Hello.
We are trying out rasa and while we got everything up and running, we find that Rasa NLU server dies a lot and is generally not stable. Core is a little better. As an example last error that occurred after a training job is below. Training was requested through the API and 8 mins later the follow error in log reflected. 2019-01-31 19:43:04-0500 [-] 2019-01-31 19:43:04 WARNING rasa_nlu.data_router - [Failure instance: Traceback (failure with no frames): <class ‘twisted.internet.defer.CancelledError’>: 2019-01-31 19:43:04-0500 [-] ] 2019-01-31 19:43:04-0500 [_GenericHTTPChannelProtocol,2773,174.89.234.171] Unhandled Error Processing Request. Traceback (most recent call last): File “/usr/local/lib/python3.5/dist-packages/Twisted-18.9.0-py3.5-linux-x86_64.egg/twisted/internet/defer.py”, line 501, in errback self._startRunCallbacks(fail) File “/usr/local/lib/python3.5/dist-packages/Twisted-18.9.0-py3.5-linux-x86_64.egg/twisted/internet/defer.py”, line 568, in _startRunCallbacks self._runCallbacks() File “/usr/local/lib/python3.5/dist-packages/Twisted-18.9.0-py3.5-linux-x86_64.egg/twisted/internet/defer.py”, line 654, in _runCallbacks current.result = callback(current.result, *args, **kw) File “/usr/local/lib/python3.5/dist-packages/Twisted-18.9.0-py3.5-linux-x86_64.egg/twisted/internet/defer.py”, line 1475, in gotResult _inlineCallbacks(r, g, status) — — File “/usr/local/lib/python3.5/dist-packages/Twisted-18.9.0-py3.5-linux-x86_64.egg/twisted/internet/defer.py”, line 1416, in _inlineCallbacks result = result.throwExceptionIntoGenerator(g) File “/usr/local/lib/python3.5/dist-packages/Twisted-18.9.0-py3.5-linux-x86_64.egg/twisted/python/failure.py”, line 491, in throwExceptionIntoGenerator return g.throw(self.type, self.value, self.tb) File “/home/ubuntu/.local/lib/python3.5/site-packages/rasa_nlu/server.py”, line 362, in train RasaNLUModelConfig(model_config), model_name) File “/usr/local/lib/python3.5/dist-packages/Twisted-18.9.0-py3.5-linux-x86_64.egg/twisted/internet/defer.py”, line 654, in _runCallbacks current.result = callback(current.result, *args, **kw) File “/home/ubuntu/.local/lib/python3.5/site-packages/rasa_nlu/data_router.py”, line 356, in training_errback failure.value.failed_target_project) builtins.AttributeError: ‘CancelledError’ object has no attribute ‘failed_target_project’

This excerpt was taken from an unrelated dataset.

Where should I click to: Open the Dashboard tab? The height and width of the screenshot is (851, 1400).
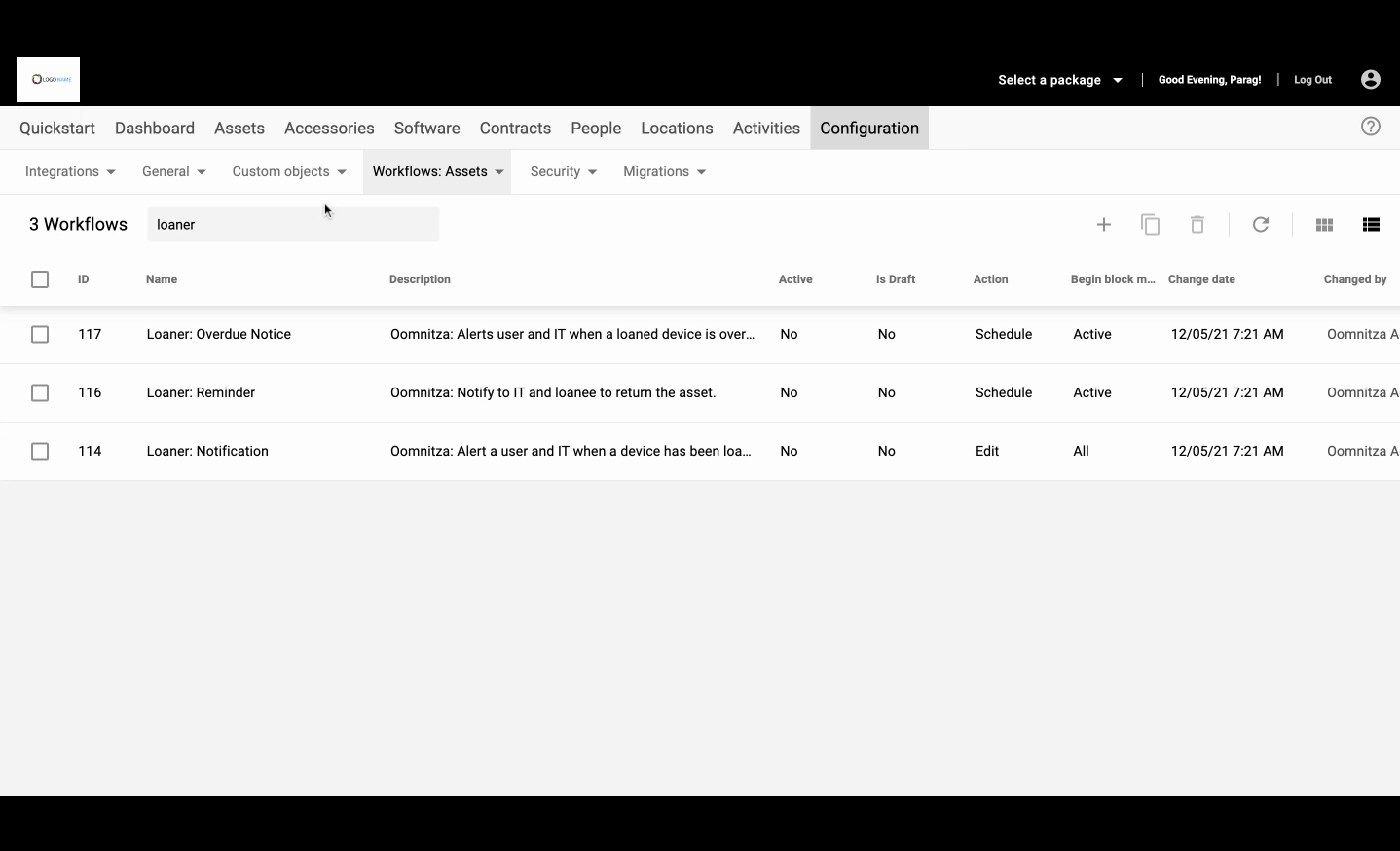coord(155,129)
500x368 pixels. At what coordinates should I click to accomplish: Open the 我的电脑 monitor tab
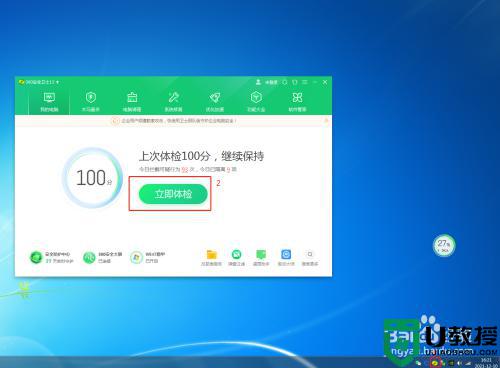(x=49, y=102)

OS: Ubuntu 16.04 Python 3.5 Rasa NLU 0.13.8 Pipeline: TensorFlow
It seems that training jobs running was showing as 1 and max training allowed was also 1. So as a result no more training could be done until NLU process was killed and restarted.
Is there a better level of logging that’s available and what does the above error mean? Why did it kill the whole process?
Thank you